FBI raises the cost of VoIP

The FBI wants to increase the cost of Voice over IP. The VoIP news article has a set of excellent questions that someone ought to be asking the FBI as they seek to extend existing wiretap requirements to VoIP companies. Not only will it increase the cost of commercial VoIP software by requiring those firms to install wiretap backdoors in their systems, the whole exercise is absurd. Here's why.

  • As VoIP News asks, why would criminals use a commercial VoIP offering that was known to have a wiretap backdoor when they could just as easily use their own secure VoIP software. Dozens of VoIP software products are completely free and can be downloaded and installed easily.
  • Some VoIP providers are located outside the U.S., beyond the jurisdiction of the FBI. Why would anyone use a higher-priced U.S. service if a less expensive offshore service with equivalent voice quality is available? Why would international drug rings ever use U.S. services if the FBI has their finger in them? One effect of FBI regulation will be to drive the entire VoIP business out of the United States.

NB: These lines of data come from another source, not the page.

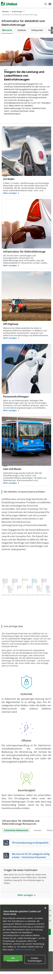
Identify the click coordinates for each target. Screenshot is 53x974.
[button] (47, 586)
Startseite (5, 11)
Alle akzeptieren (13, 959)
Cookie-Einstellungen (35, 959)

  • Wiretapping only the VoIP data streams of suspected criminals is, well, just dumb. If I were trying to investigate criminal behavior, I'd want to capture their entire data stream. And the FBI can do this now, just by going to the criminal's ISP with a court order and getting the ISP to re-transmit to the FBI every data packet coming from the criminal. This is trivial to do, does not require expensive new software, and is much more likely to provide useful information, since you'd also see email, Web sites, chat, IRC, and any other communications, along with VoIP conversations.

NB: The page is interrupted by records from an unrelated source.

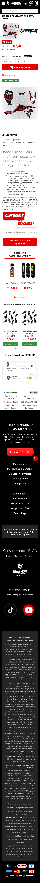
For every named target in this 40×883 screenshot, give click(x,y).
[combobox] (20, 11)
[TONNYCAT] (29, 30)
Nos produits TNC (20, 508)
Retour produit (20, 478)
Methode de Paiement (19, 468)
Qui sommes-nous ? (20, 531)
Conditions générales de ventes (20, 529)
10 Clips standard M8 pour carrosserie (10, 334)
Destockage (20, 513)
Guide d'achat (20, 493)
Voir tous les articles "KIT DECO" (20, 355)
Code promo (19, 483)
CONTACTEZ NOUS (20, 451)
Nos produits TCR (20, 503)
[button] (35, 459)
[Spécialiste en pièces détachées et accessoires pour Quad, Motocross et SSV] (14, 4)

So what's really going on? Occam's Razor may be useful here (the simplest explanation is probably the correct one). Recall that this is the same FBI that just spend $170 million of our tax dollars on a "Virtual Case File" system that does not work. In other words, the FBI has neither good in-house technology advice nor do they seem capable of buying it. Like many other Federal government agencies, when the FBI wants technology, they run to the beltway bandits--the big consulting firms that inhabit the D.C. area, who have a built in conflict of interest when asked by those same agencies to both design and build systems.